One of my favorite quotes I want to share with you...  "The Youth is Wasted on the Young." I don't know who said it, but I believe it to be so true.  When you're an old man like me, you realize that those days when your ignorance made you believe youth would never end has Long been gone.  And when you're knowledgable enough to do damage, you start to miss your well-lubricated and flexible joints.  Its too late... The young and stupid have the Knees and shoulders YOU need to succeed.  And yes I am old beacuse my joints ache.  But on a serious note, Embrace your youth!  Get strong, be heatlhy.  You are younger today than you will be tomorrow.  Even if youre 50 (Blake, Big Bill).  So there a piece of my Old man wisdom.  Have a great night.

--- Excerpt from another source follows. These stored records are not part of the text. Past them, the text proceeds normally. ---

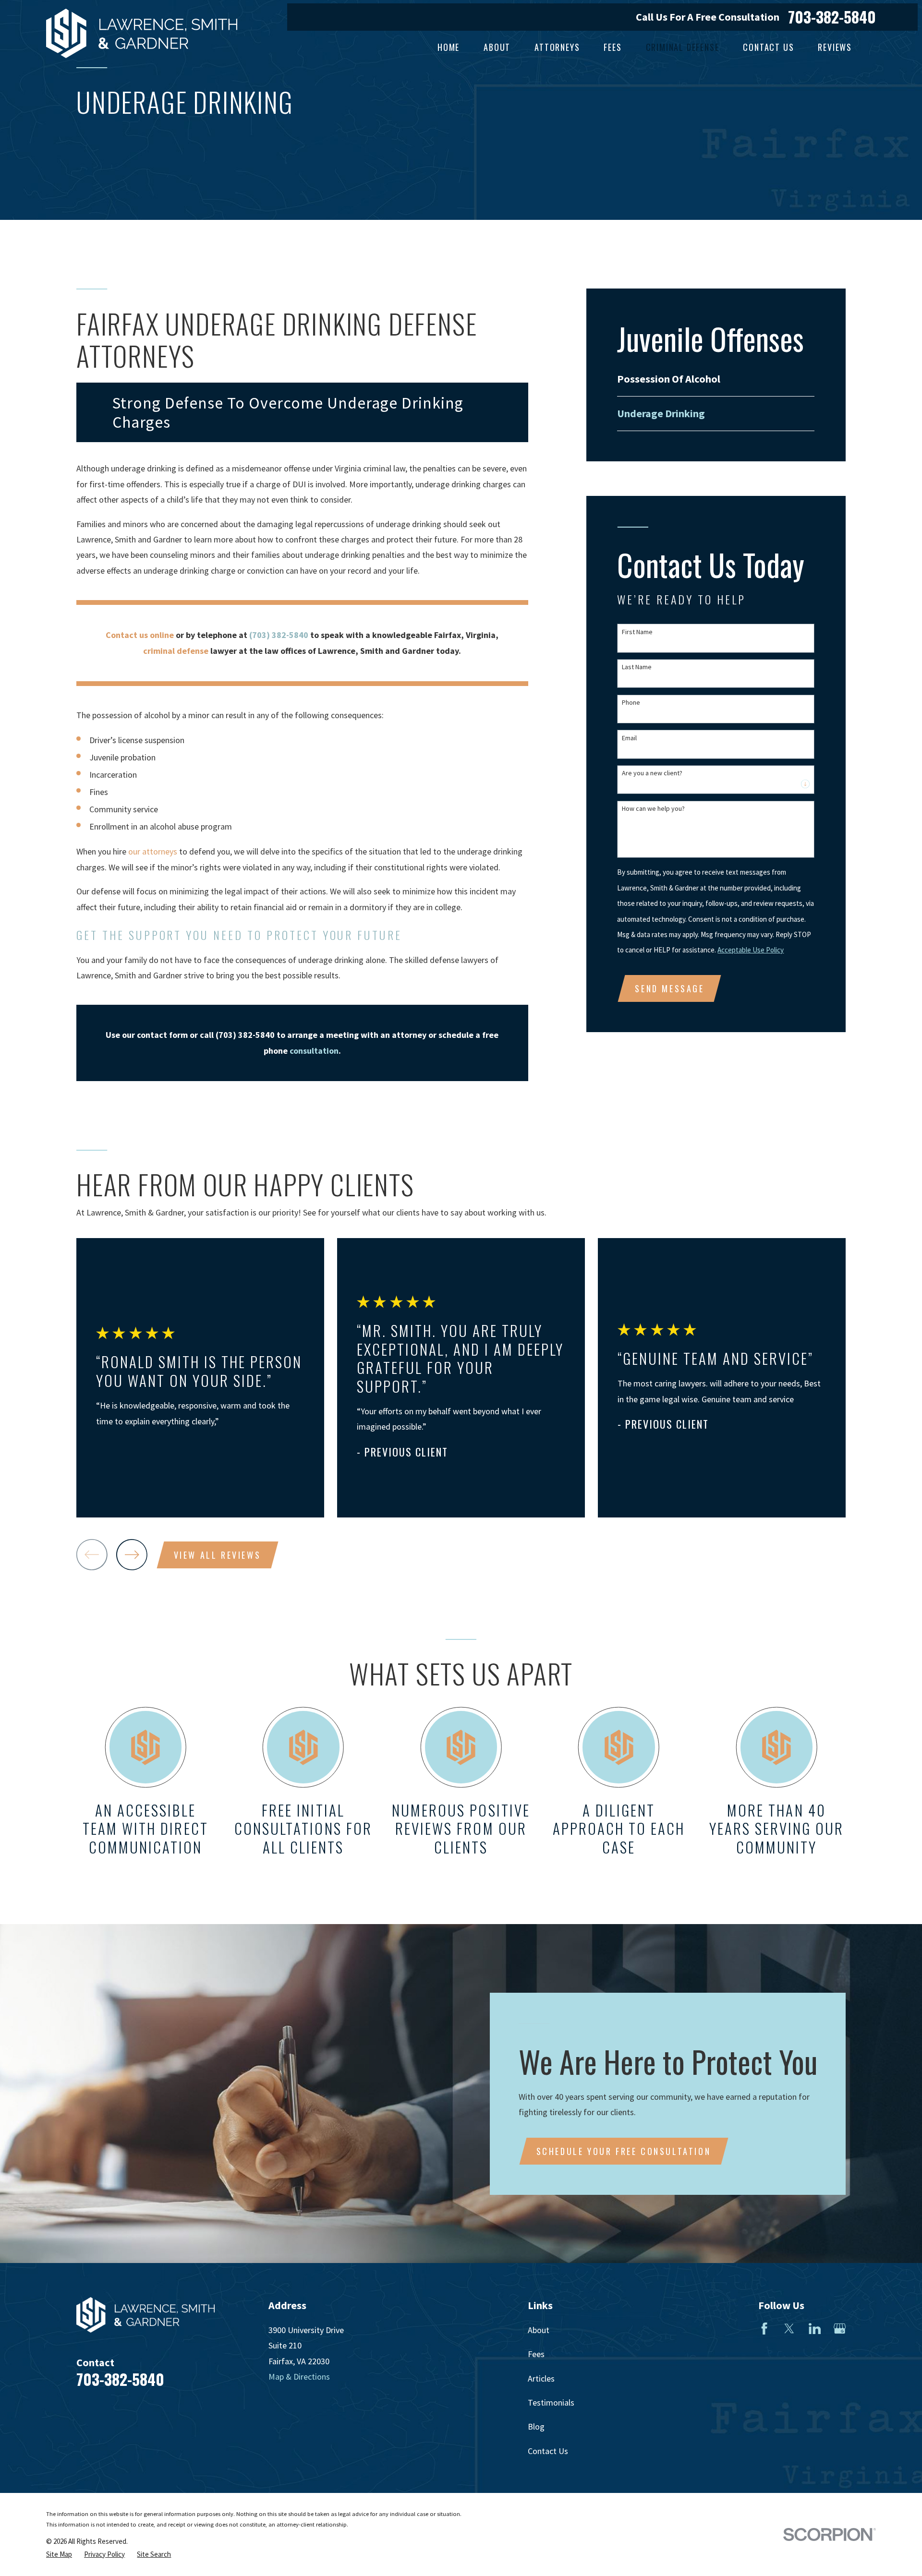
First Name (637, 632)
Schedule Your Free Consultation (623, 2151)
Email (629, 738)
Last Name (637, 667)
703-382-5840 (832, 16)
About (538, 2329)
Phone (631, 702)
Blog (536, 2426)
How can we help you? (653, 809)
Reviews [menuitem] (835, 47)
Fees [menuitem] (612, 47)
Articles (541, 2378)
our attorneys (152, 851)
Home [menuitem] (448, 47)
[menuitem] (715, 379)
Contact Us (548, 2450)
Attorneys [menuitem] (557, 47)
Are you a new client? (652, 773)
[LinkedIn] (815, 2329)
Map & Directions (299, 2376)
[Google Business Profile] (840, 2329)
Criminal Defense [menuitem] (682, 47)
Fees (536, 2353)
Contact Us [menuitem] (768, 47)
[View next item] (131, 1554)
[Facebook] (764, 2329)
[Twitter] (789, 2329)
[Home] (141, 33)
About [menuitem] (497, 47)
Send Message (669, 988)
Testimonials (551, 2402)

Monday funday, Delicious candy realization

Hi all.  Today was a great day for me.  One day closer to achieving my goals, one day a better man!  I ate perfectly square meals timed 3 hours apart.  Protein shake for breakfast, brunch, post workout shake, lunch, protein bar, and then dinner.  I got my heavy lift in and it felt great.  Although the amount on the barbells and dumbells have decreased in the recent months due to side effect of weight loss, I felt envigorated during my Iron time.   Went to teach at brooklyn college after my lift and then To judo.  I had a pop in my steps as my Ipod sang tunes through my earbuds.  I was nearing the Dojo and I couldn't wait to get there.  I drilled with my guys and fought hard. Diet!~~ Today I walked by some advertisement of my favorite sweets.  I immediately repeated to myself, "Poison poison!"  (Martin Rooney's magic phrase.  Thanks!)  And at that moment I came to stunning realization. I looked back on the many times I felt powerless encountered by my demon.  Each and every one of those times when I teetered on my decision whether or not to have the candy, the words 'I deserve it'  entered my mind... Then I ate.   Oh yes, I consumed.  On those occasions I have single handedly broken my psychological threshold Of Will Power.  It is like when you wake up in the morning for class and have a itch in your throat or the smallest sniffle, and say to yourself, 'I'm sick'...  Then BOOM! it's OVER!  You will get full blown influenza and you will NOT go to class.    So yes, that is my self-discovery snapple fact of the day.  Don't let that little voice enter your mind.  If you do, it's over.  If any of you guys have little tricks of your own I would love to know.  Thanks for reading!

This week

So what does this coming week have enstored for me?  I am going to eat perfect, work out hard and live productive towards my goals.   I have been on a strict dietary regimen for the past 2 months and I lost over 20lbs.  Up until December, my obesssion was size and power.  I ate whatever whenever while lifting as heavy as I can as frequent as I can.  I weighed 243 pounds, deadlifting 475 and benching 315 for 2.  I felt great in the gym and was satisfied with my size, however I did not feel optimal on the mat.  I was sluggish and not-so-explosive.  My Judo is best when my throws feel sharp, I'm aggresive and agile so my physique didnt supplement my fighting Style.  My biggest weapon, explosivity and speed has suffered from my weight gain.  After my birthday, it was time for me to start shedding the fat while trying to keep my mass.  My biggest dilemma now is, Do I want to cut down to 90kgs?  Would I be more successful at that lower weight?  I have a lot of thinking to do.

Judo... I am going to work more on my left side Sode.  Also, Creating motion to set up foot sweeps so I can open up my opponent up for my major throws.  I want to drill my Uchimata many times and do throws with Torazo.   Oh and I definitely have to work on gripping strategies.  Also Newaza for certain.  I want to be more confident being on the ground.  

Lifting...  I am going to do a very very Heavy day Monday.  Possibly max deadlift, heavy bench press, heavy pull downs, heavy dumbell rows and a light weight, high repetition shoulder circuit.  Wednesday or thursday after i recover from my heavy monday lift, I will do high repetition on the lifts and do Contour motions with resistance bands and light dumbells. I believe for Judo I need to work not only linear compound lifts but also stregnthen torquing motion by going through natural curves and contours with light weight.